Problem details — All of the data that follows should be retyped exactly as it appears.

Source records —
======
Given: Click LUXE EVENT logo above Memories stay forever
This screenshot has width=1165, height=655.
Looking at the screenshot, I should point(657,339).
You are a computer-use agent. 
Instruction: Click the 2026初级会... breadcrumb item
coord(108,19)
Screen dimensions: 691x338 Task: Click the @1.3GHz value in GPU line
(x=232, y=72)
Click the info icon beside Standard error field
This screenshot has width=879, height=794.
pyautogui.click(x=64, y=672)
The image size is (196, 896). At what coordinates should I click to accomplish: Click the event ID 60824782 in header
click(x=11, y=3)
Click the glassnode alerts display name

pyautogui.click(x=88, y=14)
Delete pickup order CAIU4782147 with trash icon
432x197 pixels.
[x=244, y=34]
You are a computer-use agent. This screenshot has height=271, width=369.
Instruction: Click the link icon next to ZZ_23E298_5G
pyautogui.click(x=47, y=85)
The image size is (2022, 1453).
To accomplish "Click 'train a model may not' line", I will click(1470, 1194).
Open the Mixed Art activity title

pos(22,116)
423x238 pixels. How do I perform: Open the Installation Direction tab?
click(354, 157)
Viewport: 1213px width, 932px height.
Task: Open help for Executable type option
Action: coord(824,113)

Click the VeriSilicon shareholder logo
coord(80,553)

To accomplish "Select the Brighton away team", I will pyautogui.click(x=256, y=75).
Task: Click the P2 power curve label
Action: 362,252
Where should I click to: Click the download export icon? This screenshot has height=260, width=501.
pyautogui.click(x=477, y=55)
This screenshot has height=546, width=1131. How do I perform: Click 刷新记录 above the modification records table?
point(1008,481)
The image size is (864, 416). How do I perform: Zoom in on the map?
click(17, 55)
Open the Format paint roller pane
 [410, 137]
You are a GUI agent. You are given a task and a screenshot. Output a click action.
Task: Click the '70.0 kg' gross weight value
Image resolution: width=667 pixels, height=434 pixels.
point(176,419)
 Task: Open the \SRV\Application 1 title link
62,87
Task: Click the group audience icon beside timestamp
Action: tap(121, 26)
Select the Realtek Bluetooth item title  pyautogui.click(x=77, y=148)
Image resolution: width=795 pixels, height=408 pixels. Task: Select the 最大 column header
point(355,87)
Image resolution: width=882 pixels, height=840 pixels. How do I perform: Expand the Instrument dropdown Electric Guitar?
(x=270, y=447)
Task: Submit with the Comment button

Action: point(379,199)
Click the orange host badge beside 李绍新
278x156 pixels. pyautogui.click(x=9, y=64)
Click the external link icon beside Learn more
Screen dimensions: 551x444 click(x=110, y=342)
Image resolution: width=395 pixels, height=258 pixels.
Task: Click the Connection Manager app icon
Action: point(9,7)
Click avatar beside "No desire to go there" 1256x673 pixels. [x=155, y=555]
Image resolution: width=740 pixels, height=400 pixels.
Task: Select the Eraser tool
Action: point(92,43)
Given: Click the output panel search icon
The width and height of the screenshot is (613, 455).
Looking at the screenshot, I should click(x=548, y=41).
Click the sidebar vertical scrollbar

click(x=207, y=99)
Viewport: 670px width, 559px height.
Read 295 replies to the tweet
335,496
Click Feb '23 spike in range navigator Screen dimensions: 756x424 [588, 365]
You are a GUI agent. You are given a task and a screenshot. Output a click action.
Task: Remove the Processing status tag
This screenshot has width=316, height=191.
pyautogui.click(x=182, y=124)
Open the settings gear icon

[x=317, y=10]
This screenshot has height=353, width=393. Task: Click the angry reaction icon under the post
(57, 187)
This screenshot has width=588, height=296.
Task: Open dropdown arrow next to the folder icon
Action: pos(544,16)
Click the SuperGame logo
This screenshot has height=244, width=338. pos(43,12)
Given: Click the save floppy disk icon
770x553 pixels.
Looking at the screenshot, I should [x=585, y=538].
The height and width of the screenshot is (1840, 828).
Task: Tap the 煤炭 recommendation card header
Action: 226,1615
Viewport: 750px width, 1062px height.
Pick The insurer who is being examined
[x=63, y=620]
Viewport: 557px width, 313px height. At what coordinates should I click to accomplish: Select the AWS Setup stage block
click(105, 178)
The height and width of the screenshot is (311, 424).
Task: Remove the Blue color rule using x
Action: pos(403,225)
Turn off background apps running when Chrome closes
======
Result for this task —
Given: Click LUXE EVENT logo above Memories stay forever
This screenshot has width=1165, height=655.
Looking at the screenshot, I should point(657,339).
You are a computer-use agent. 
Instruction: Click the 2026初级会... breadcrumb item
coord(108,19)
Screen dimensions: 691x338 Task: Click the @1.3GHz value in GPU line
(x=232, y=72)
Click the info icon beside Standard error field
This screenshot has width=879, height=794.
pyautogui.click(x=64, y=672)
The image size is (196, 896). At what coordinates should I click to accomplish: Click the event ID 60824782 in header
click(x=11, y=3)
Click the glassnode alerts display name

pyautogui.click(x=88, y=14)
Delete pickup order CAIU4782147 with trash icon
432x197 pixels.
[x=244, y=34]
You are a computer-use agent. This screenshot has height=271, width=369.
Instruction: Click the link icon next to ZZ_23E298_5G
pyautogui.click(x=47, y=85)
The image size is (2022, 1453).
To accomplish "Click 'train a model may not' line", I will click(1470, 1194).
Open the Mixed Art activity title

pos(22,116)
423x238 pixels. How do I perform: Open the Installation Direction tab?
click(354, 157)
Viewport: 1213px width, 932px height.
Task: Open help for Executable type option
Action: coord(824,113)

Click the VeriSilicon shareholder logo
coord(80,553)

To accomplish "Select the Brighton away team", I will pyautogui.click(x=256, y=75).
Task: Click the P2 power curve label
Action: 362,252
Where should I click to: Click the download export icon? This screenshot has height=260, width=501.
pyautogui.click(x=477, y=55)
This screenshot has height=546, width=1131. How do I perform: Click 刷新记录 above the modification records table?
point(1008,481)
The image size is (864, 416). How do I perform: Zoom in on the map?
click(17, 55)
Open the Format paint roller pane
 [410, 137]
You are a GUI agent. You are given a task and a screenshot. Output a click action.
Task: Click the '70.0 kg' gross weight value
Image resolution: width=667 pixels, height=434 pixels.
point(176,419)
 Task: Open the \SRV\Application 1 title link
62,87
Task: Click the group audience icon beside timestamp
Action: tap(121, 26)
Select the Realtek Bluetooth item title  pyautogui.click(x=77, y=148)
Image resolution: width=795 pixels, height=408 pixels. Task: Select the 最大 column header
point(355,87)
Image resolution: width=882 pixels, height=840 pixels. How do I perform: Expand the Instrument dropdown Electric Guitar?
(x=270, y=447)
Task: Submit with the Comment button

Action: point(379,199)
Click the orange host badge beside 李绍新
278x156 pixels. pyautogui.click(x=9, y=64)
Click the external link icon beside Learn more
Screen dimensions: 551x444 click(x=110, y=342)
Image resolution: width=395 pixels, height=258 pixels.
Task: Click the Connection Manager app icon
Action: point(9,7)
Click avatar beside "No desire to go there" 1256x673 pixels. [x=155, y=555]
Image resolution: width=740 pixels, height=400 pixels.
Task: Select the Eraser tool
Action: point(92,43)
Given: Click the output panel search icon
The width and height of the screenshot is (613, 455).
Looking at the screenshot, I should click(x=548, y=41).
Click the sidebar vertical scrollbar

click(x=207, y=99)
Viewport: 670px width, 559px height.
Read 295 replies to the tweet
335,496
Click Feb '23 spike in range navigator Screen dimensions: 756x424 [588, 365]
You are a GUI agent. You are given a task and a screenshot. Output a click action.
Task: Remove the Processing status tag
This screenshot has width=316, height=191.
pyautogui.click(x=182, y=124)
Open the settings gear icon

[x=317, y=10]
This screenshot has height=353, width=393. Task: Click the angry reaction icon under the post
(57, 187)
This screenshot has width=588, height=296.
Task: Open dropdown arrow next to the folder icon
Action: pos(544,16)
Click the SuperGame logo
This screenshot has height=244, width=338. pos(43,12)
Given: Click the save floppy disk icon
770x553 pixels.
Looking at the screenshot, I should [x=585, y=538].
The height and width of the screenshot is (1840, 828).
Task: Tap the 煤炭 recommendation card header
Action: 226,1615
Viewport: 750px width, 1062px height.
Pick The insurer who is being examined
[x=63, y=620]
Viewport: 557px width, 313px height. At what coordinates should I click to accomplish: Select the AWS Setup stage block
click(105, 178)
The height and width of the screenshot is (311, 424).
Task: Remove the Blue color rule using x
Action: pos(403,225)
Turn off background apps running when Chrome closes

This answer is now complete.